Intercettati in carcere tre mini cellulari destinati a un detenuto ad “alta sicurezza”
Hanno tentato di introdurre tre micro telefoni cellulari in carcere a Vicenza, ma il personale della Polizia Penitenziaria ha intercettato e sequestrato il pacco sospetto, destinato a detenuti ad “Alta Sicurezza” ristretti nella casa circondariale San Pio X.

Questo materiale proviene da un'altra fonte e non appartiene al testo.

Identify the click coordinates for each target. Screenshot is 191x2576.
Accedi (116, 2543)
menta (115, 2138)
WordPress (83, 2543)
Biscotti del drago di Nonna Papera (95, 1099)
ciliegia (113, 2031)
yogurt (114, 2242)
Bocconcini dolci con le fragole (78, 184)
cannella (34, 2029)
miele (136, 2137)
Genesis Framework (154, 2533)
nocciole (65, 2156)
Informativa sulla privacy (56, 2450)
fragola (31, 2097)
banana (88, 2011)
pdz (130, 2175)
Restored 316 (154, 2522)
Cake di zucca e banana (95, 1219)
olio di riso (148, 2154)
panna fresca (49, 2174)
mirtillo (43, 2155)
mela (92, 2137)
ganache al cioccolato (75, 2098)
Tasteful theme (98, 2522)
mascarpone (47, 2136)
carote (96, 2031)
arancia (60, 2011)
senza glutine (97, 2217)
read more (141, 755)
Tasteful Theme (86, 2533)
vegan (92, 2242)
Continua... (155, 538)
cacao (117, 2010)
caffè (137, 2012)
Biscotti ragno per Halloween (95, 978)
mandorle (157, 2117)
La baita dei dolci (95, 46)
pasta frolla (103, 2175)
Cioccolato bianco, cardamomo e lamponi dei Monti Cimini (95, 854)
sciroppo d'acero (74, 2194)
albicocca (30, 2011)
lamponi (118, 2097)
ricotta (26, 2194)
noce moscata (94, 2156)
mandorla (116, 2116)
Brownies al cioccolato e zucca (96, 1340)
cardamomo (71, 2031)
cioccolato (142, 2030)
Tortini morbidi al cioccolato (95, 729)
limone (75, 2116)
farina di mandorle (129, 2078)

A darne notizia è uno dei sindacati presenti nella struttura, il Sindacato Autonomo Polizia Penitenziaria – Sappe – per voce del segretario Gigi Bono: “Ennesima brillante operazione messa a segno della Polizia Penitenziaria di Vicenza, che opera nell’azione di contrasto all’introduzione di telefonini cellulari nonché allo spaccio di sostanze stupefacenti nel penitenziario. Ieri sono stati intercettati tre microtelefoni cellulari, destinati a un detenuto ad “Alta Sicurezza”, abilmente occultati. Tutto è stato sequestrato e posto nella disponibilità dell’autorità giudiziaria. Questo ritrovamento di oggetti che possono senz’altro minare l’ordine e la sicurezza del carcere, oltre a favorire le dinamiche criminose nel penitenziario, inquieta non poco”.

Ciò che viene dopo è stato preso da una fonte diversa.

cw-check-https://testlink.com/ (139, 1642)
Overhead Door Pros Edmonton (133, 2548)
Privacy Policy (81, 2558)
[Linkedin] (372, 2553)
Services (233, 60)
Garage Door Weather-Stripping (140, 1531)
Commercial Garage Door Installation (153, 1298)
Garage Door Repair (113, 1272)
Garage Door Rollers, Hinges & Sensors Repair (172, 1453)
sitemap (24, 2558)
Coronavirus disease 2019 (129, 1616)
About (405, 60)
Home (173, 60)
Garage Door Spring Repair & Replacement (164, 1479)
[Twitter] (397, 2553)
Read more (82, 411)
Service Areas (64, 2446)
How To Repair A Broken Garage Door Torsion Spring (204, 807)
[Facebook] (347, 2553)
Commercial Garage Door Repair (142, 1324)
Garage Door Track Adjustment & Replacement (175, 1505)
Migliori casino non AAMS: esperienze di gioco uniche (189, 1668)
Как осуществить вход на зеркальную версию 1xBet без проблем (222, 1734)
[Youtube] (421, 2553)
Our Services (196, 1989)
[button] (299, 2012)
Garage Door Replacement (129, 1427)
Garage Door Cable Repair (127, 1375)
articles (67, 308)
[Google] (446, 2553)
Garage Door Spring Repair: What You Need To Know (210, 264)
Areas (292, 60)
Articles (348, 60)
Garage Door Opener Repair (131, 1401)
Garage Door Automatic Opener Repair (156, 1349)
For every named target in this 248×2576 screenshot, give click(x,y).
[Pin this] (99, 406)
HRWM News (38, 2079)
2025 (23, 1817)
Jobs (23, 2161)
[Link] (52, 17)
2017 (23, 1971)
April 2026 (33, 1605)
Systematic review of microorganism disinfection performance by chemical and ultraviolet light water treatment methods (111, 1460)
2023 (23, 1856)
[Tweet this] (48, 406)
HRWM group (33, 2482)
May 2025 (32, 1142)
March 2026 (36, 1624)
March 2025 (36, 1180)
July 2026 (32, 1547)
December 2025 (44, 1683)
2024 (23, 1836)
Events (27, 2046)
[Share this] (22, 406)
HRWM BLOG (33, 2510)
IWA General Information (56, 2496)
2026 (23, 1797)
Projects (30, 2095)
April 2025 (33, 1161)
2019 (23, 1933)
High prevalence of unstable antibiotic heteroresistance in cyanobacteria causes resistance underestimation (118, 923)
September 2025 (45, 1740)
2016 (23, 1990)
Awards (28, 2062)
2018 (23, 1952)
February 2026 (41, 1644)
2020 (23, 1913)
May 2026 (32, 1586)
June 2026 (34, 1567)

Per il segretario nazionale Sappe per il Triveneto Giovanni Vona, “nonostante la previsione di reato prevista dal articolo 391 ter del Codice penale di recente emanazione per l’ingresso e detenzione illecita di telefonini nelle carceri, con pene severe che vanno da 1 a 4 anni, il fenomeno non sembra ancora attenuarsi. Torniamo a sollecitare urgenti soluzioni drastiche, come la schermatura delle sezioni detentive e degli spazi nei quali sono presenti detenuti all’uso dei telefoni cellulari e degli smartphone”.

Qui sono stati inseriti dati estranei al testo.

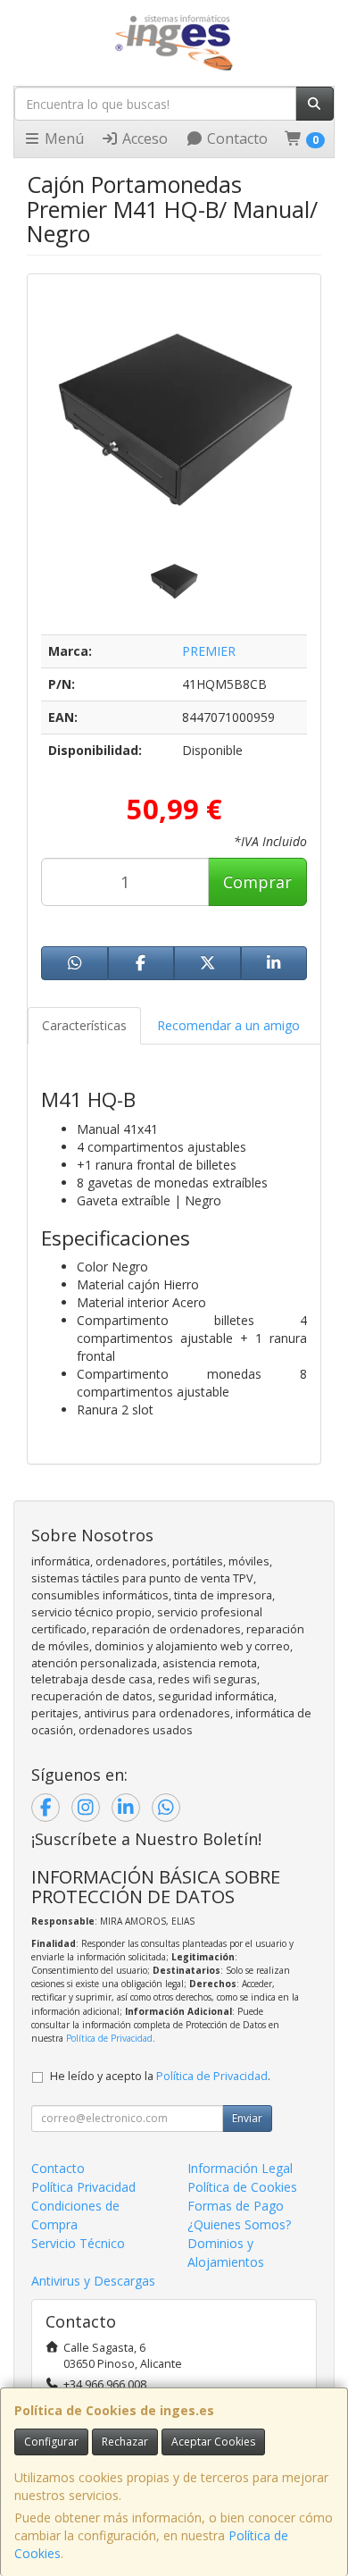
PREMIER (209, 650)
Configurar (51, 2441)
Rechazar (125, 2441)
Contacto (235, 138)
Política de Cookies (242, 2186)
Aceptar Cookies (213, 2441)
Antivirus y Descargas (93, 2280)
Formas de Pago (235, 2205)
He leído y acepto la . (160, 2076)
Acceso (143, 138)
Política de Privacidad (109, 2038)
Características (84, 1025)
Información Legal (240, 2168)
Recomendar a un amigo (228, 1025)
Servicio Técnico (78, 2243)
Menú (62, 138)
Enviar (247, 2118)
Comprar (257, 882)
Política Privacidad (83, 2186)
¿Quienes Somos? (239, 2224)
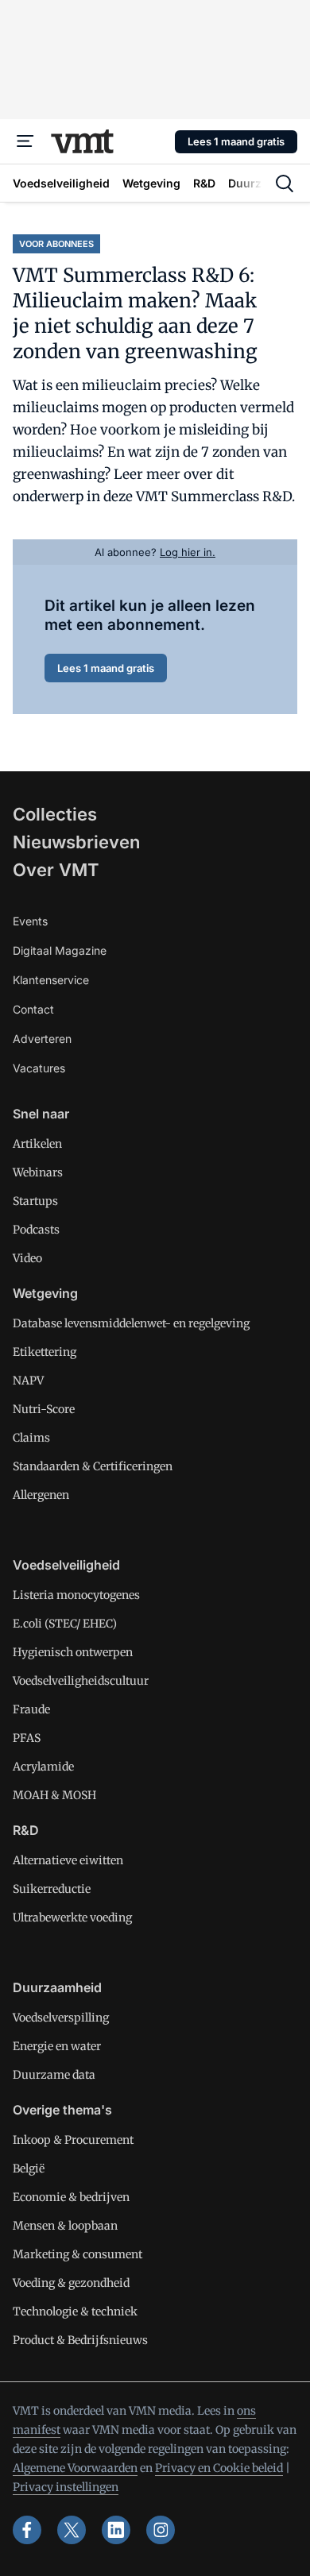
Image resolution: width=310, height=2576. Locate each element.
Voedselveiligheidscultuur (81, 1681)
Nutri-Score (44, 1409)
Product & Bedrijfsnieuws (80, 2340)
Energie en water (57, 2046)
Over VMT (56, 869)
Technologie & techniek (75, 2311)
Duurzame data (54, 2075)
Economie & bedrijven (71, 2197)
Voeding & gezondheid (71, 2283)
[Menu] (25, 141)
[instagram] (160, 2530)
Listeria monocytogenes (76, 1595)
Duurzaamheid (57, 1987)
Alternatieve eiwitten (68, 1860)
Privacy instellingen (65, 2487)
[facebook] (27, 2530)
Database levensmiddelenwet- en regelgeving (131, 1323)
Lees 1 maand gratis (236, 141)
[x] (71, 2530)
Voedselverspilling (61, 2017)
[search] (284, 183)
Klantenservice (51, 980)
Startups (35, 1201)
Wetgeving (45, 1293)
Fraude (31, 1709)
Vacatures (39, 1068)
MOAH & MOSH (54, 1795)
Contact (33, 1009)
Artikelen (37, 1144)
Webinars (38, 1172)
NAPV (28, 1380)
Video (27, 1258)
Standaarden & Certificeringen (92, 1466)
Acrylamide (43, 1766)
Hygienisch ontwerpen (73, 1652)
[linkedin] (116, 2530)
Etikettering (44, 1352)
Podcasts (36, 1229)
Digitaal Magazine (60, 950)
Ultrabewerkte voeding (72, 1917)
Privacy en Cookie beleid (219, 2468)
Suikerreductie (52, 1889)
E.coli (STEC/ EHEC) (65, 1623)
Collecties (55, 814)
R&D (26, 1830)
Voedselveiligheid (66, 1565)
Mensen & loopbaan (65, 2226)
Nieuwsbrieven (76, 842)
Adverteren (42, 1038)
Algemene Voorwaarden (75, 2468)
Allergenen (41, 1495)
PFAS (27, 1738)
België (29, 2168)
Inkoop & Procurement (73, 2140)
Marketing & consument (77, 2254)
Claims (31, 1438)
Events (30, 921)
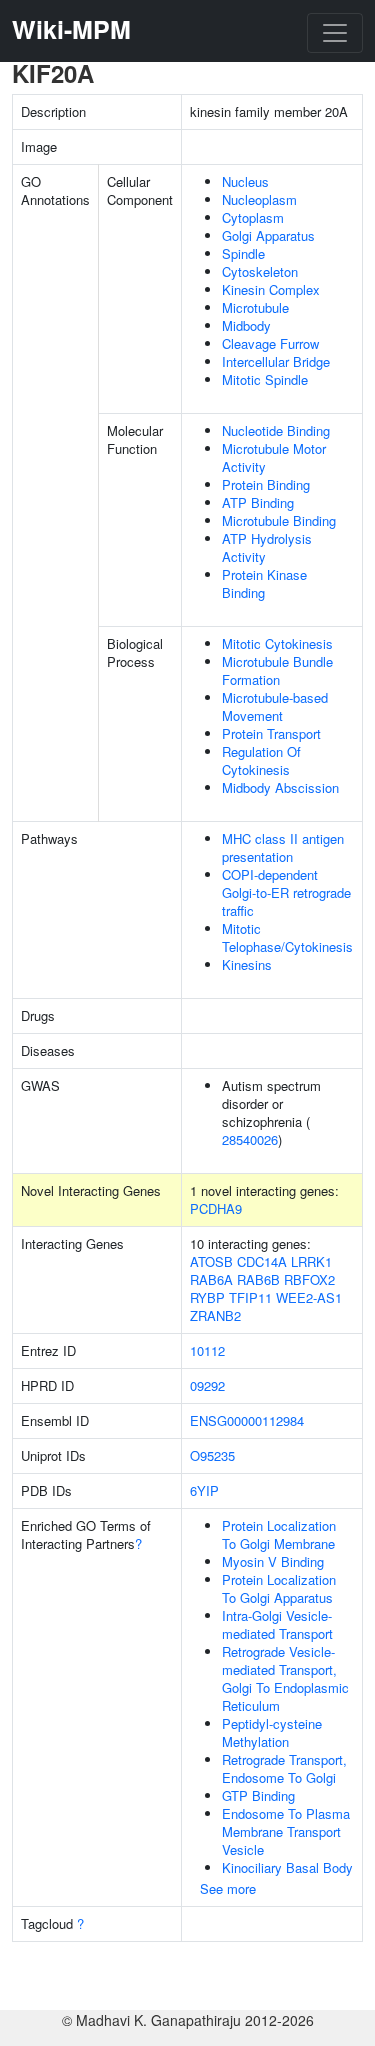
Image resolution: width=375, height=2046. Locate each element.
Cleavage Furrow (270, 343)
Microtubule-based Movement (275, 706)
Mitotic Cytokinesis (277, 643)
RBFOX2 (309, 1279)
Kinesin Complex (271, 289)
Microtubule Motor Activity (274, 457)
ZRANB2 (215, 1315)
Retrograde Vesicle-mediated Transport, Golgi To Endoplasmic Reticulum (285, 1678)
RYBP (207, 1297)
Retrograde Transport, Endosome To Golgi (284, 1768)
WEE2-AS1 (309, 1297)
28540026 (250, 1139)
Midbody (246, 325)
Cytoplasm (253, 217)
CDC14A (262, 1261)
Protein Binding (266, 484)
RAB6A (211, 1279)
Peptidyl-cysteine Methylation (272, 1732)
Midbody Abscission (280, 787)
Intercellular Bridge (276, 361)
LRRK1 (311, 1261)
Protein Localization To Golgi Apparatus (279, 1588)
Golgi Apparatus (268, 235)
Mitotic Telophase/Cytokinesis (287, 937)
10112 (207, 1350)
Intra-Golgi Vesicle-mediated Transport (277, 1624)
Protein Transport (271, 733)
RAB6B (258, 1279)
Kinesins (247, 964)
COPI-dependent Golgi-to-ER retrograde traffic (286, 892)
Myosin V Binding (273, 1561)
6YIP (204, 1490)
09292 (207, 1385)
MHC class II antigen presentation (283, 847)
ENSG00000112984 (247, 1420)
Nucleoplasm (259, 199)
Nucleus (245, 181)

Donato Capece, segretario generale del Sindacato Autonomo Polizia Penitenziaria, evidenzia come il rinvenimento a Vicenza “fa comprendere come l’attività di intelligence e di controllo del carcere da parte della polizia penitenziaria diviene fondamentale. Questo deve convincere sempre più sull’importanza da dedicare all’aggiornamento professionale dei poliziotti penitenziari, come ad esempio le attività finalizzate a prevenire i tentativi di introduzione di droga in carcere, proprio in materia di contrasto all’uso ed al commercio di stupefacenti. Ma penso anche – aggiunge – che la polizia penitenziaria debba disporre di un nucleo di poliziotti penitenziari specializzati ed esperti nell’utilizzo e nella gestione dei droni sia in ottica preventiva che dissuasiva dei fenomeni di violazione degli spazi penitenziari o di introduzione di materiale illecito di qualsiasi natura: pensiamo cosa potrebbe accadere se un drone riuscisse a trasportare esplosivo o armi dentro a un carcere, come per altro è successo alcuni mesi fa in quello di Frosinone quando un detenuto prese in ostaggio il personale di polizia con una pistola giunta col drone.
Capece conclude ricordando che “la polizia penitenziaria, a Vicenza e nelle altre carceri d’Italia, è quotidianamente impegnata nell’attività di contrasto alla diffusione della droga nei penitenziari per adulti e minori. Il numero elevato di tossicodipendenti richiama l’interesse degli spacciatori che tentano di trasformare la detenzione in business”.